### Text section:
Projects in Ireland and Germany are preparing the future tools of multi-tasking and real-time biological analysis. The use of these tools is as easy as getting dressed, with the required electronics and software being eventually integrated into clothes and clothing accessories.
Researchers involved in the Biotex project in Dublin are searching for an appropriate method to analyse perspiration. Their newest prototype has built-in bio-chemical sensors, which measure such properties as the saltiness, acidity and temperature of a person's sweat, giving insight into the subject's state of health. The data is then sent wirelessly to a computer. The prototype is a piece of fabric with a fluidic channel, along which a pH sensor, conductivity sensor, sodium sensor and temperature sensors are set. The design provides much more reliable data than in the past, as it enables a continuous flow of fresh sweat through the sensors. This is very important since the chemical composition of sweat changes with time.
This wearable technology will be of great benefit to the sports industry. The biochemical engineers are now looking at integrating their prototype into a T-shirt together with other sensors, providing a complete physiological overview of a person while they train or exercise. Products like smart shoes or T-shirts with sensors could provide a complementary function to traditional testing methods such as blood testing. The technology could therefore be used against sports doping, or for physiotherapists and trainers to observe the physical state of their athletes.
The technology could also be applied to medicine, for example, to continuously monitor diabetics or cystic fibrosis sufferers. But difficult problems still exist in integrating soft textiles with hard electronics and even with chemicals.
The Wear It At Work project in Bremen, Germany, is developing job-specific gadgets that they call wearable computing. This technology should increase the ease of multi-tasking and is also very adaptive to specific working conditions. Tests are under way with several emergency service crews in Europe. The possibilities include wireless communication between fire fighters, sending images when visibility is extremely low and identifying toxic fumes in the air.

Records from a data source:
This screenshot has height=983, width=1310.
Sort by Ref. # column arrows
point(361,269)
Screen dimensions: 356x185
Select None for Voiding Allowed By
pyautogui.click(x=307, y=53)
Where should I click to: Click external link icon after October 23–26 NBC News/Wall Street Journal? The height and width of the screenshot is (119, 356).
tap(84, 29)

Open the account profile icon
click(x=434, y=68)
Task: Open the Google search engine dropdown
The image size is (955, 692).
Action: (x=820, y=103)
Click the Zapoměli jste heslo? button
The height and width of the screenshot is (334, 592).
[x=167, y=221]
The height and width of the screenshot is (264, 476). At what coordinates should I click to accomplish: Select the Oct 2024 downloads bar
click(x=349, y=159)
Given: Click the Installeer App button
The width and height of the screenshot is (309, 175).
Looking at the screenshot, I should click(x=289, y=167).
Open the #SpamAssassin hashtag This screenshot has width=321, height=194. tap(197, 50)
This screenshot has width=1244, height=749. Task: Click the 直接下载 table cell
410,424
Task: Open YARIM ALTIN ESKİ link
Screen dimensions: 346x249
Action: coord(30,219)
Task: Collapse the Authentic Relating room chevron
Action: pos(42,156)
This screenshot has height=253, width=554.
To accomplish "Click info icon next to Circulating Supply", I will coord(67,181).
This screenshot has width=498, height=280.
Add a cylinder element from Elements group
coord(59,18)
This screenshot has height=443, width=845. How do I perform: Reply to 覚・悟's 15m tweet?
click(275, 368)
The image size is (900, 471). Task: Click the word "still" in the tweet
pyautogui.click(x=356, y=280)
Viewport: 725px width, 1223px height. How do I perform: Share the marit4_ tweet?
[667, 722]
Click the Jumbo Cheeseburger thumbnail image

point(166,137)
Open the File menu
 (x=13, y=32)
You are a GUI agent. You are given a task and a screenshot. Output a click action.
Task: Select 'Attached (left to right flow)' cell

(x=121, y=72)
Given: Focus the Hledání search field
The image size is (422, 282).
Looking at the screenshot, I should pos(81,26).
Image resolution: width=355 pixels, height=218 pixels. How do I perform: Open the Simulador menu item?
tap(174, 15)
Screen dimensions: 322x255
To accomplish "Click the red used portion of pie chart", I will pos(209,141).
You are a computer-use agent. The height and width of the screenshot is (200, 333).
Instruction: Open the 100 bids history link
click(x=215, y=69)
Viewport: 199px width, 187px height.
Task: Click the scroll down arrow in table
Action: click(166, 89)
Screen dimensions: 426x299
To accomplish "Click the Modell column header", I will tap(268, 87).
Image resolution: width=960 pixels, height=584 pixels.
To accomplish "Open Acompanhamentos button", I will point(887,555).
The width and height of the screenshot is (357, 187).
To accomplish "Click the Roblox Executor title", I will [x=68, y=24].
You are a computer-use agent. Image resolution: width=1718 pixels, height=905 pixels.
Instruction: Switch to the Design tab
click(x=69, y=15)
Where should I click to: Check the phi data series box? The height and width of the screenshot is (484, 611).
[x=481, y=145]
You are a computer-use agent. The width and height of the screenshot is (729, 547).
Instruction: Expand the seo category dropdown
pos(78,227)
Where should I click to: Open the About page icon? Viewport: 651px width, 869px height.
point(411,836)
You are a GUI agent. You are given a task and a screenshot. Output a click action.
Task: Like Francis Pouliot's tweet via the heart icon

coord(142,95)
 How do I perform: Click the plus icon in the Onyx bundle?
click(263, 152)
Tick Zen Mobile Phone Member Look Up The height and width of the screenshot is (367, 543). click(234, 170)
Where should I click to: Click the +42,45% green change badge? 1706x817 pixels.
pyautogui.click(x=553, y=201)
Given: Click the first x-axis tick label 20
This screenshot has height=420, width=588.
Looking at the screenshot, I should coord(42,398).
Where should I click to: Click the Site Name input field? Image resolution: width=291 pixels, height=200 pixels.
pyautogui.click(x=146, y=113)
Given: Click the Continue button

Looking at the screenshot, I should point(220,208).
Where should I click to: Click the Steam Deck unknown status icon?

### Your objective:
Decide whether each of these statements agrees with the passage on wearable technology. Answer yes or no for each, and quote the words of the passage that settle it.
1. The Biotex prototype sends its data to a computer wirelessly.
2. The Wear It At Work project is based in Dublin.
3. The passage presents the joining of soft textiles with hard electronics as a solved problem.
Rely only on the passage on wearable technology, not on the data.

### Exercise answer:
1. Yes: "The data is then sent wirelessly to a computer."
2. No: "The Wear It At Work project in Bremen, Germany, is developing job-specific gadgets that they call wearable computing."
3. No: "But difficult problems still exist in integrating soft textiles with hard electronics and even with chemicals."